** Work required **
Filter the data below for the string "computer" and copy each matching line.

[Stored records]
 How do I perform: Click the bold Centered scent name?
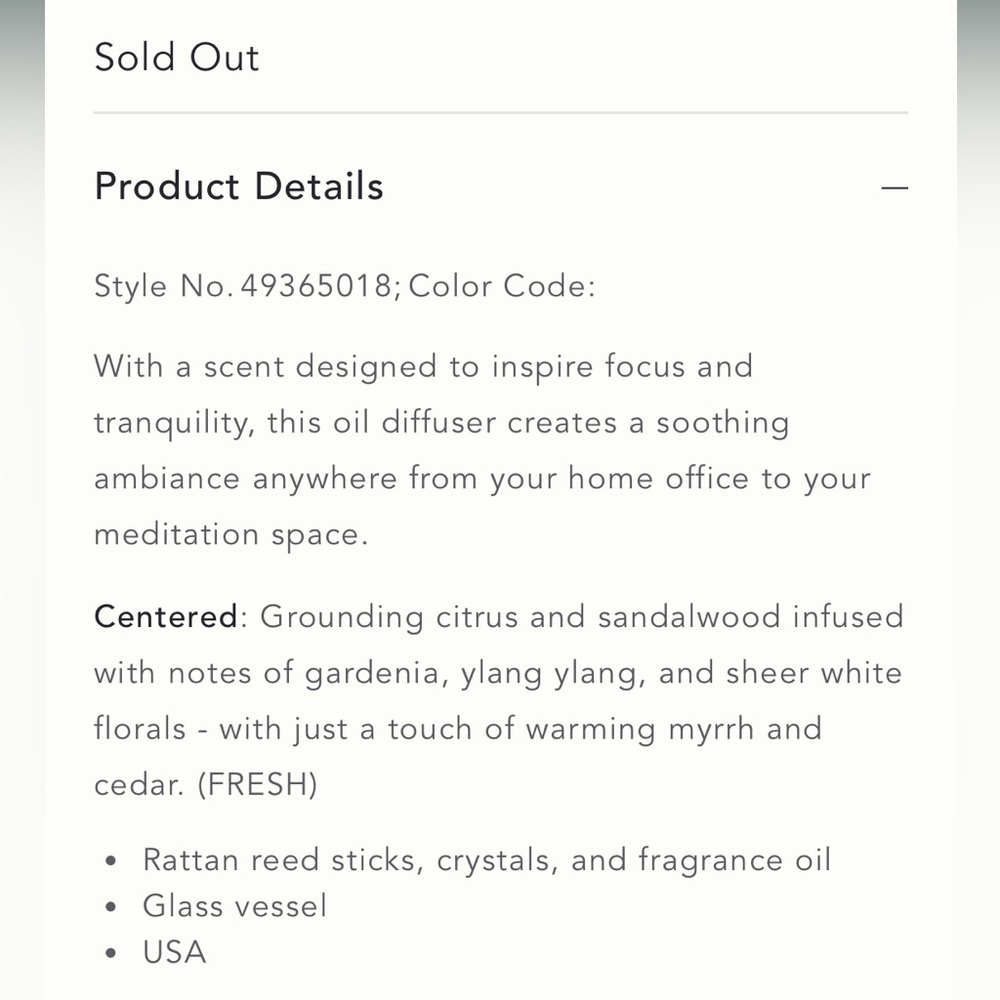click(x=166, y=616)
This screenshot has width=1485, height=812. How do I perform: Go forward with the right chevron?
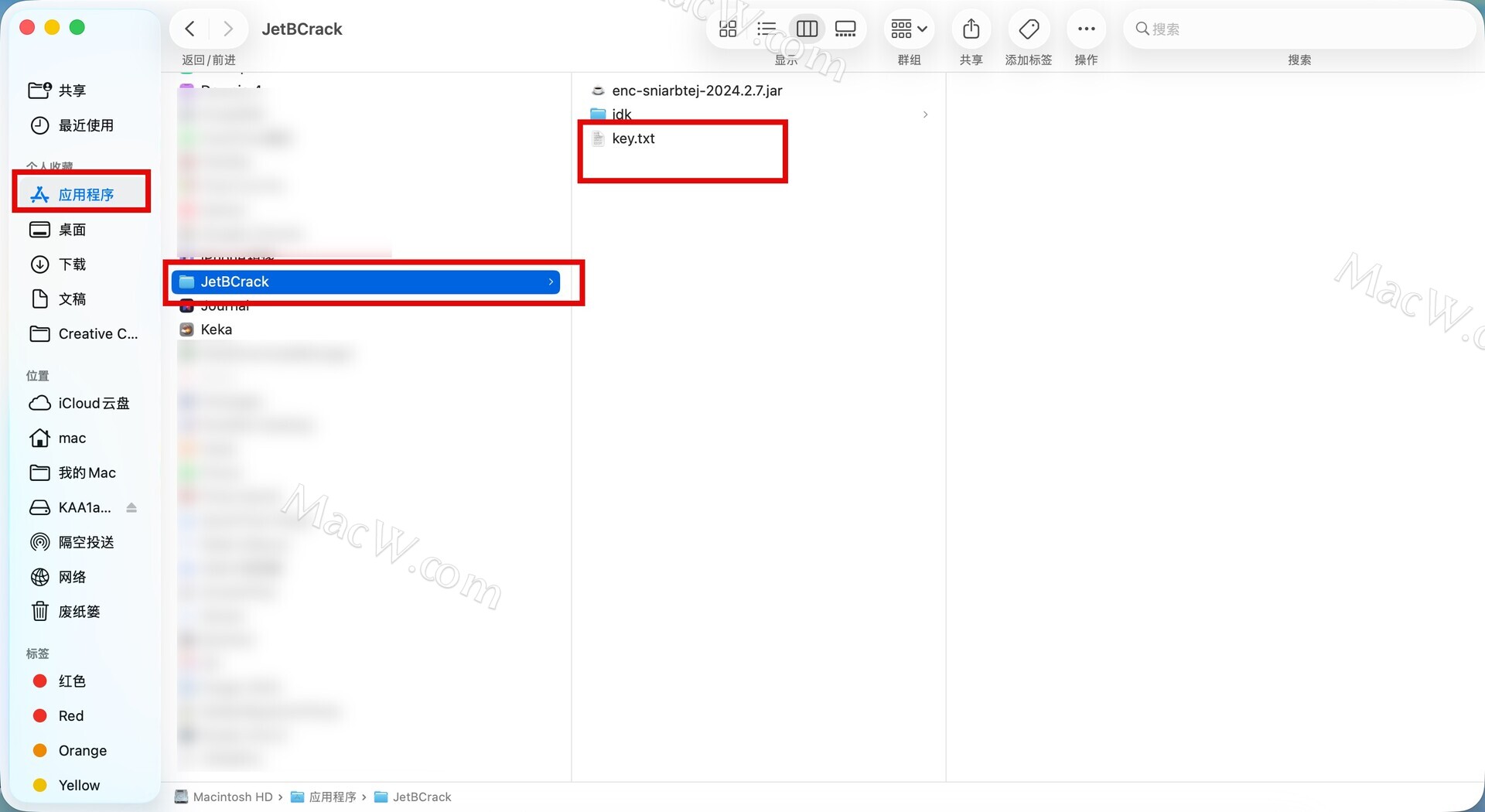227,29
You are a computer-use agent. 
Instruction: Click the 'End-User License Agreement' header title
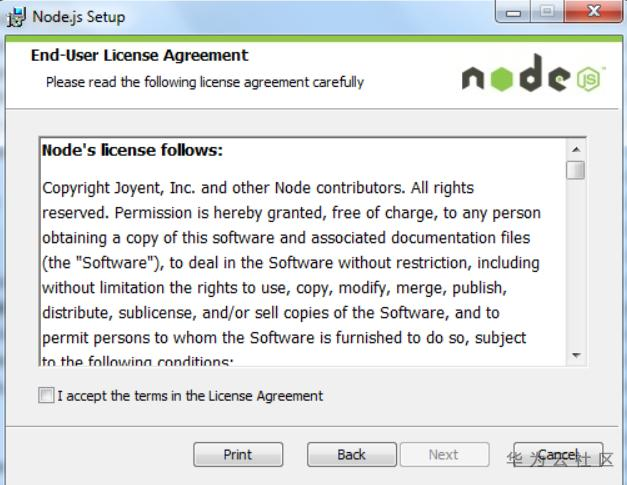(x=139, y=56)
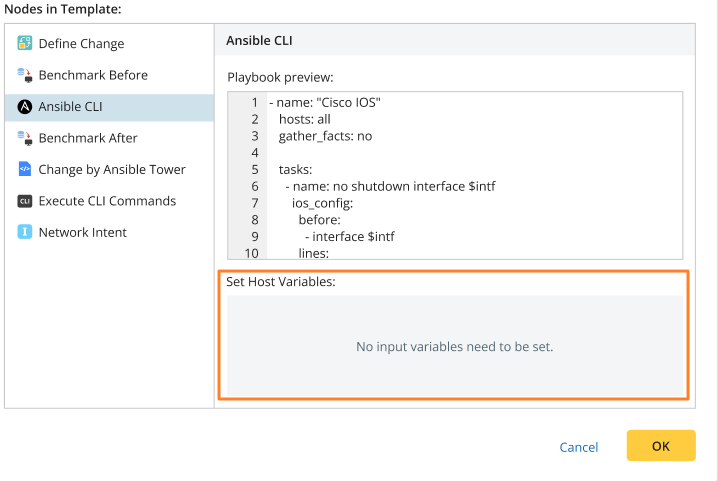Choose the Benchmark After label

[88, 138]
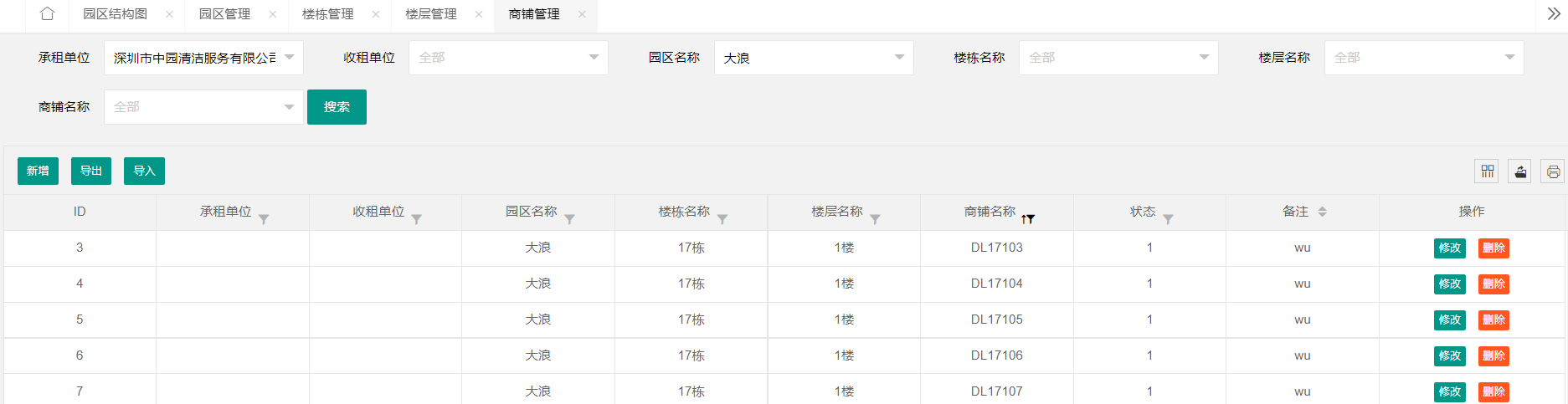Click the 新增 button
This screenshot has width=1568, height=404.
38,171
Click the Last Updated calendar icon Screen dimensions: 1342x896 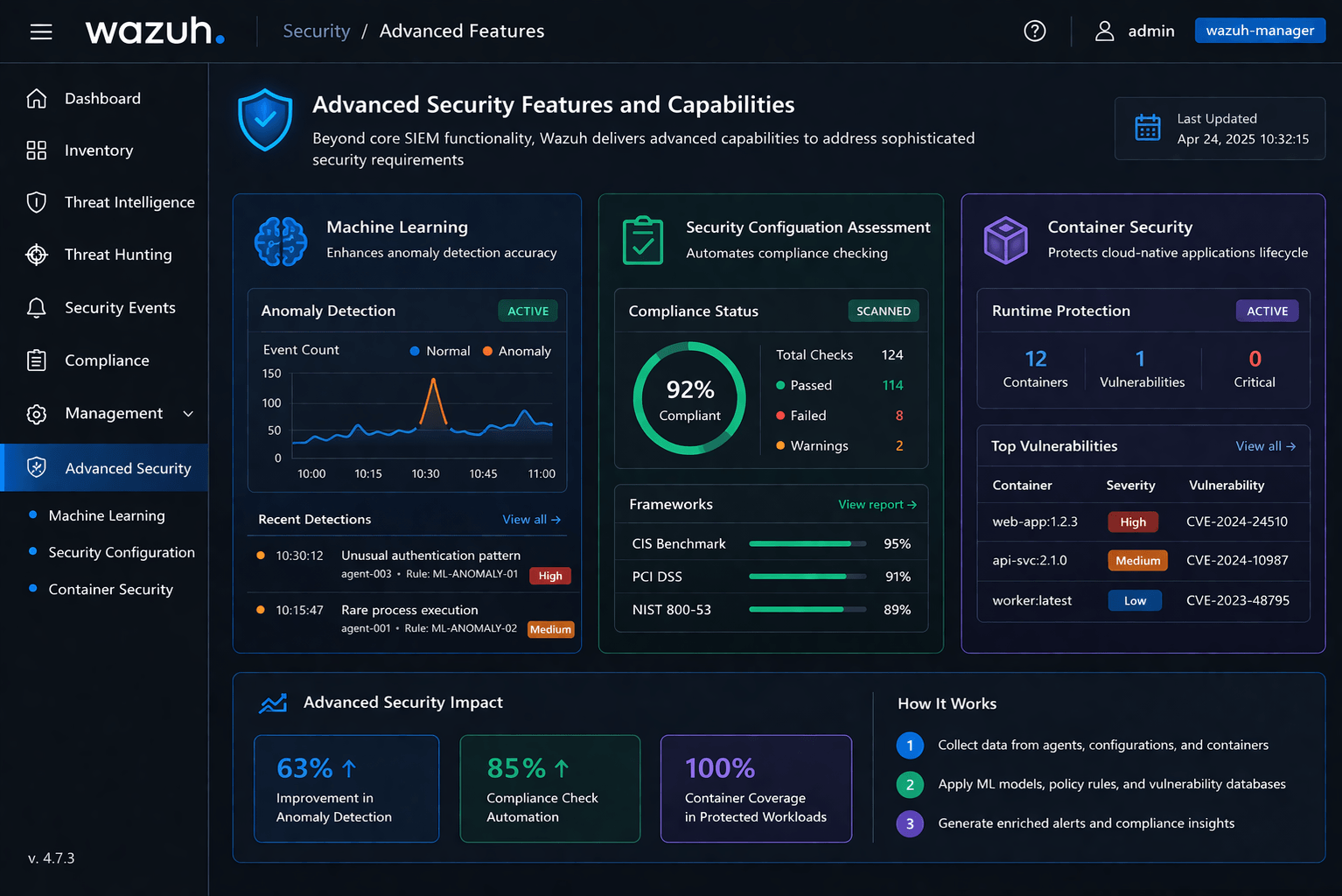coord(1147,129)
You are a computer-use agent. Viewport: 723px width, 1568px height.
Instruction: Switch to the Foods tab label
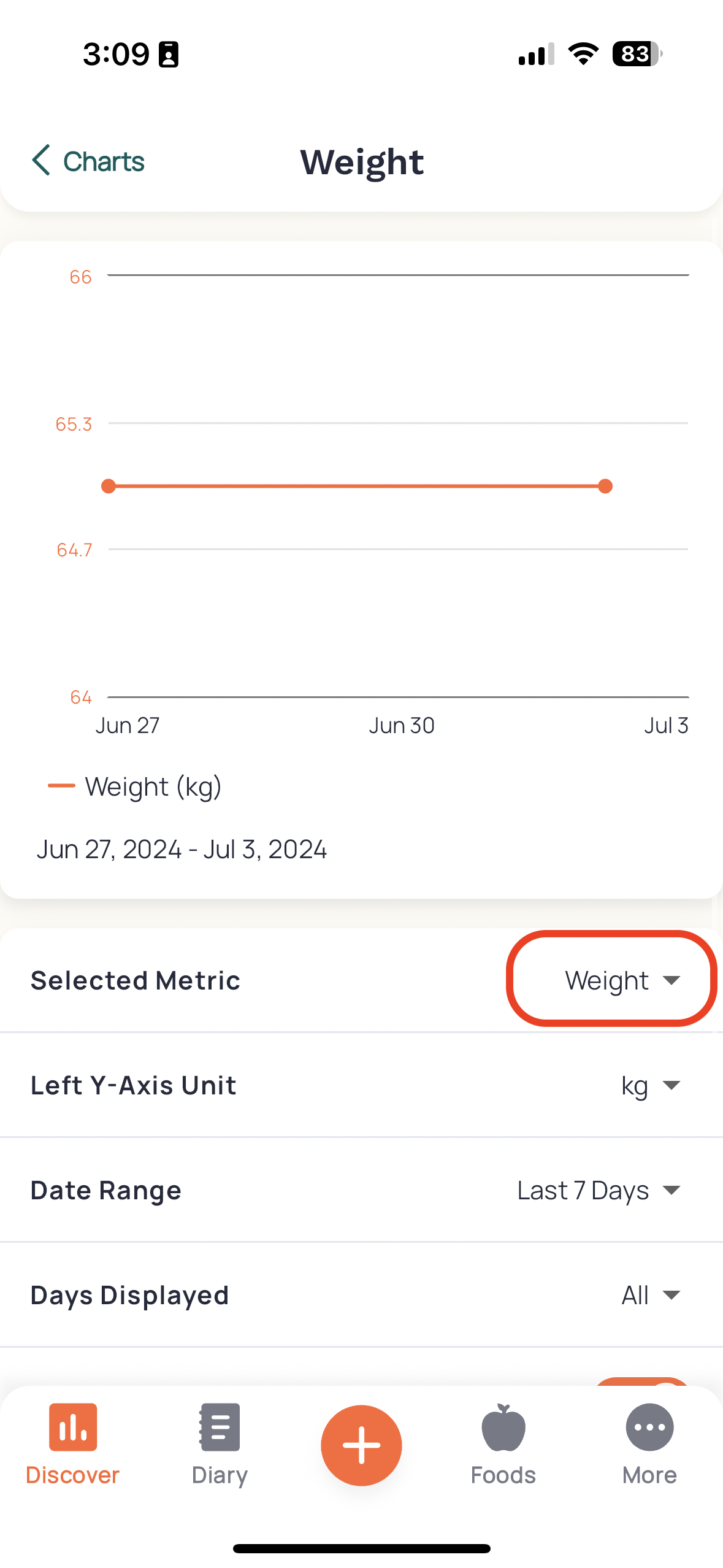tap(503, 1475)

** Response area **
You are a computer-use agent. 
You are a computer-use agent. Viewport: 723px width, 1568px height.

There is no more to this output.